[The task] Copy out the data below, all of it, exactly.
==================================================
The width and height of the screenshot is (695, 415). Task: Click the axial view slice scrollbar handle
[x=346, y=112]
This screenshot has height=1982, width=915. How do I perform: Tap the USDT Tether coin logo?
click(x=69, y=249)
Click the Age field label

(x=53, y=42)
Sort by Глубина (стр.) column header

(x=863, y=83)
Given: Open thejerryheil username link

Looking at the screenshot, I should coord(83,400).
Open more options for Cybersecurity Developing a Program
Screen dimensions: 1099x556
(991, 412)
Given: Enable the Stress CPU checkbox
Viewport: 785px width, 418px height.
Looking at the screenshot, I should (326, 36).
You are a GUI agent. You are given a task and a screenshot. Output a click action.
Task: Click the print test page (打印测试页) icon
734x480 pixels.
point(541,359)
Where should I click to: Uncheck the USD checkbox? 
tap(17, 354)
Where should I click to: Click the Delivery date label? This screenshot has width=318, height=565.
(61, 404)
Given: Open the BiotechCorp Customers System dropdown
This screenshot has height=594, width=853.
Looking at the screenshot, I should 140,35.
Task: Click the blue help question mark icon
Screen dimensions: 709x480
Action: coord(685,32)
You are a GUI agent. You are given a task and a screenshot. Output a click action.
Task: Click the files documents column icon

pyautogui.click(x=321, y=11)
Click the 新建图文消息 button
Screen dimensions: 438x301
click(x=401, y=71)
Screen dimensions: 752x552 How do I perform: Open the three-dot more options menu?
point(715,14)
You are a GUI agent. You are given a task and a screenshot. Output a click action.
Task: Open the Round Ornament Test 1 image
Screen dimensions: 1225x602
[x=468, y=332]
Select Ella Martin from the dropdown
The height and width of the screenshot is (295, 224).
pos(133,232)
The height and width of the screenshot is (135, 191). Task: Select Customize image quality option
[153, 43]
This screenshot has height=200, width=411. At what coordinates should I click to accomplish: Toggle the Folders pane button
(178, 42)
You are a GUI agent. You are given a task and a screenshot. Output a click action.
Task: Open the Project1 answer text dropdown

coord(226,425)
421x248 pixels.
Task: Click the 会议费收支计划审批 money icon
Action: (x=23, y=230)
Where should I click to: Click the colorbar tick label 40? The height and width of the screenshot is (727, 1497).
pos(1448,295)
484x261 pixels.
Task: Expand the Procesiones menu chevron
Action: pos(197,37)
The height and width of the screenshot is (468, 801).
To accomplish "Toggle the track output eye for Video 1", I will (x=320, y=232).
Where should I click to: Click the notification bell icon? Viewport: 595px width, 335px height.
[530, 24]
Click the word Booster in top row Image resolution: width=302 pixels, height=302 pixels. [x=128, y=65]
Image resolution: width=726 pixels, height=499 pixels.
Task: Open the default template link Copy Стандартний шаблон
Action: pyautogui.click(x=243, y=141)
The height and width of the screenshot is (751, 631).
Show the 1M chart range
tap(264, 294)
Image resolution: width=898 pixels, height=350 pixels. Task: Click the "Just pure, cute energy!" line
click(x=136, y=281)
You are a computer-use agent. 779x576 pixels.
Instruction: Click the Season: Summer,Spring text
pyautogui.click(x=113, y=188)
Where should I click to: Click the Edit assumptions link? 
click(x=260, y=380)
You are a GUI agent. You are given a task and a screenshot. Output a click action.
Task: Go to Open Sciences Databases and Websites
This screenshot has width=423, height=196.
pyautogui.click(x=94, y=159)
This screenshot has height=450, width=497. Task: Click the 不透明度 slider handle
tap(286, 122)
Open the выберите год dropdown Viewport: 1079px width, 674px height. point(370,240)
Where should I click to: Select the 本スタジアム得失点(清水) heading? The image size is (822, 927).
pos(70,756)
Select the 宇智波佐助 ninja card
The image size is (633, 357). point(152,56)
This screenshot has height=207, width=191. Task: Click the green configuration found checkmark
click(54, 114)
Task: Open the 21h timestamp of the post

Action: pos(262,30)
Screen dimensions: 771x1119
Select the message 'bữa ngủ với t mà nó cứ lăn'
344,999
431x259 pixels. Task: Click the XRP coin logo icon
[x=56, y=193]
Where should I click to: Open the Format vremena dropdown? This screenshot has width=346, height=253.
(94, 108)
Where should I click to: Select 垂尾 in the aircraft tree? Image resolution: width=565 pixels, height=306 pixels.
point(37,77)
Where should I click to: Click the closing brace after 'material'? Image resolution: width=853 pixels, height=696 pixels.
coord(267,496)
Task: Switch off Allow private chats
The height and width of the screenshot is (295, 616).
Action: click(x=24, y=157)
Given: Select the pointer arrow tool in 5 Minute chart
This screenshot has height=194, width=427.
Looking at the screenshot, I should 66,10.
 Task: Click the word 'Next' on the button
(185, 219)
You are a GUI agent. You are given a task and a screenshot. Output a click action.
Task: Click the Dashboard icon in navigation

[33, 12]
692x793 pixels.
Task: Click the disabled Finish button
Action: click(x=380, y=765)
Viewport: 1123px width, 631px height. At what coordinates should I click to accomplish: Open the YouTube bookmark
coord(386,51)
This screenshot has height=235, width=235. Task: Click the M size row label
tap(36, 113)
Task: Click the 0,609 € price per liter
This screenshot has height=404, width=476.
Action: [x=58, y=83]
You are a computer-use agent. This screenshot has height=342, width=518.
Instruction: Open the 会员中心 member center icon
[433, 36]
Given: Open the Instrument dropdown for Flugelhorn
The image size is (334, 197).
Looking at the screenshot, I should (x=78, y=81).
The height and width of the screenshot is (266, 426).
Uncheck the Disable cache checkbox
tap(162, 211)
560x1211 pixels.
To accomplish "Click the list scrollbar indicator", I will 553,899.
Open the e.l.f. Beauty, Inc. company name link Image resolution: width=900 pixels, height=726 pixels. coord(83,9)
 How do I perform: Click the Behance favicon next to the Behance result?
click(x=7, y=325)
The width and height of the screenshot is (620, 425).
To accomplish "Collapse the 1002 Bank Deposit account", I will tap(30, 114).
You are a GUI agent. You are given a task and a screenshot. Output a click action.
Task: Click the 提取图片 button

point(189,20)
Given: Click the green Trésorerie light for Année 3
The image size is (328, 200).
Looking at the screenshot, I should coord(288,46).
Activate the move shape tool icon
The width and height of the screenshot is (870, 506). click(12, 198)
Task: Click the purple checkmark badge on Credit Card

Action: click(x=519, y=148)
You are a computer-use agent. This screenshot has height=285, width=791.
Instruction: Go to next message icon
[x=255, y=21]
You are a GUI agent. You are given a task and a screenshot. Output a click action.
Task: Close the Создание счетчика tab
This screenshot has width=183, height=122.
==================================================
[Your response]
The width and height of the screenshot is (695, 415). Task: Click the axial view slice scrollbar handle
[x=346, y=112]
This screenshot has height=1982, width=915. How do I perform: Tap the USDT Tether coin logo?
click(x=69, y=249)
Click the Age field label

(x=53, y=42)
Sort by Глубина (стр.) column header

(x=863, y=83)
Given: Open thejerryheil username link

Looking at the screenshot, I should coord(83,400).
Open more options for Cybersecurity Developing a Program
Screen dimensions: 1099x556
(991, 412)
Given: Enable the Stress CPU checkbox
Viewport: 785px width, 418px height.
Looking at the screenshot, I should (326, 36).
You are a GUI agent. You are given a task and a screenshot. Output a click action.
Task: Click the print test page (打印测试页) icon
734x480 pixels.
point(541,359)
Where should I click to: Uncheck the USD checkbox? 
tap(17, 354)
Where should I click to: Click the Delivery date label? This screenshot has width=318, height=565.
(61, 404)
Given: Open the BiotechCorp Customers System dropdown
This screenshot has height=594, width=853.
Looking at the screenshot, I should 140,35.
Task: Click the blue help question mark icon
Screen dimensions: 709x480
Action: coord(685,32)
You are a GUI agent. You are given a task and a screenshot. Output a click action.
Task: Click the files documents column icon

pyautogui.click(x=321, y=11)
Click the 新建图文消息 button
Screen dimensions: 438x301
click(x=401, y=71)
Screen dimensions: 752x552 How do I perform: Open the three-dot more options menu?
point(715,14)
You are a GUI agent. You are given a task and a screenshot. Output a click action.
Task: Open the Round Ornament Test 1 image
Screen dimensions: 1225x602
[x=468, y=332]
Select Ella Martin from the dropdown
The height and width of the screenshot is (295, 224).
pos(133,232)
The height and width of the screenshot is (135, 191). Task: Select Customize image quality option
[153, 43]
This screenshot has height=200, width=411. At what coordinates should I click to accomplish: Toggle the Folders pane button
(178, 42)
You are a GUI agent. You are given a task and a screenshot. Output a click action.
Task: Open the Project1 answer text dropdown

coord(226,425)
421x248 pixels.
Task: Click the 会议费收支计划审批 money icon
Action: (x=23, y=230)
Where should I click to: Click the colorbar tick label 40? The height and width of the screenshot is (727, 1497).
pos(1448,295)
484x261 pixels.
Task: Expand the Procesiones menu chevron
Action: pos(197,37)
The height and width of the screenshot is (468, 801).
To accomplish "Toggle the track output eye for Video 1", I will (x=320, y=232).
Where should I click to: Click the notification bell icon? Viewport: 595px width, 335px height.
[530, 24]
Click the word Booster in top row Image resolution: width=302 pixels, height=302 pixels. [x=128, y=65]
Image resolution: width=726 pixels, height=499 pixels.
Task: Open the default template link Copy Стандартний шаблон
Action: pyautogui.click(x=243, y=141)
The height and width of the screenshot is (751, 631).
Show the 1M chart range
tap(264, 294)
Image resolution: width=898 pixels, height=350 pixels. Task: Click the "Just pure, cute energy!" line
click(x=136, y=281)
You are a computer-use agent. 779x576 pixels.
Instruction: Click the Season: Summer,Spring text
pyautogui.click(x=113, y=188)
Where should I click to: Click the Edit assumptions link? 
click(x=260, y=380)
You are a GUI agent. You are given a task and a screenshot. Output a click action.
Task: Go to Open Sciences Databases and Websites
This screenshot has width=423, height=196.
pyautogui.click(x=94, y=159)
This screenshot has height=450, width=497. Task: Click the 不透明度 slider handle
tap(286, 122)
Open the выберите год dropdown Viewport: 1079px width, 674px height. point(370,240)
Where should I click to: Select the 本スタジアム得失点(清水) heading? The image size is (822, 927).
pos(70,756)
Select the 宇智波佐助 ninja card
The image size is (633, 357). point(152,56)
This screenshot has height=207, width=191. Task: Click the green configuration found checkmark
click(54, 114)
Task: Open the 21h timestamp of the post

Action: pos(262,30)
Screen dimensions: 771x1119
Select the message 'bữa ngủ với t mà nó cứ lăn'
344,999
431x259 pixels. Task: Click the XRP coin logo icon
[x=56, y=193]
Where should I click to: Open the Format vremena dropdown? This screenshot has width=346, height=253.
(94, 108)
Where should I click to: Select 垂尾 in the aircraft tree? Image resolution: width=565 pixels, height=306 pixels.
point(37,77)
Where should I click to: Click the closing brace after 'material'? Image resolution: width=853 pixels, height=696 pixels.
coord(267,496)
Task: Switch off Allow private chats
The height and width of the screenshot is (295, 616).
Action: click(x=24, y=157)
Given: Select the pointer arrow tool in 5 Minute chart
This screenshot has height=194, width=427.
Looking at the screenshot, I should 66,10.
 Task: Click the word 'Next' on the button
(185, 219)
You are a GUI agent. You are given a task and a screenshot. Output a click action.
Task: Click the Dashboard icon in navigation

[33, 12]
692x793 pixels.
Task: Click the disabled Finish button
Action: click(x=380, y=765)
Viewport: 1123px width, 631px height. At what coordinates should I click to accomplish: Open the YouTube bookmark
coord(386,51)
This screenshot has height=235, width=235. Task: Click the M size row label
tap(36, 113)
Task: Click the 0,609 € price per liter
This screenshot has height=404, width=476.
Action: [x=58, y=83]
You are a computer-use agent. This screenshot has height=342, width=518.
Instruction: Open the 会员中心 member center icon
[433, 36]
Given: Open the Instrument dropdown for Flugelhorn
The image size is (334, 197).
Looking at the screenshot, I should (x=78, y=81).
The height and width of the screenshot is (266, 426).
Uncheck the Disable cache checkbox
tap(162, 211)
560x1211 pixels.
To accomplish "Click the list scrollbar indicator", I will 553,899.
Open the e.l.f. Beauty, Inc. company name link Image resolution: width=900 pixels, height=726 pixels. coord(83,9)
 How do I perform: Click the Behance favicon next to the Behance result?
click(x=7, y=325)
The width and height of the screenshot is (620, 425).
To accomplish "Collapse the 1002 Bank Deposit account", I will tap(30, 114).
You are a GUI agent. You are given a task and a screenshot. Output a click action.
Task: Click the 提取图片 button

point(189,20)
Given: Click the green Trésorerie light for Année 3
The image size is (328, 200).
Looking at the screenshot, I should coord(288,46).
Activate the move shape tool icon
The width and height of the screenshot is (870, 506). click(12, 198)
Task: Click the purple checkmark badge on Credit Card

Action: click(x=519, y=148)
You are a computer-use agent. This screenshot has height=285, width=791.
Instruction: Go to next message icon
[x=255, y=21]
You are a GUI agent. You are given a task and a screenshot. Output a click action.
Task: Close the Создание счетчика tab
This screenshot has width=183, height=122.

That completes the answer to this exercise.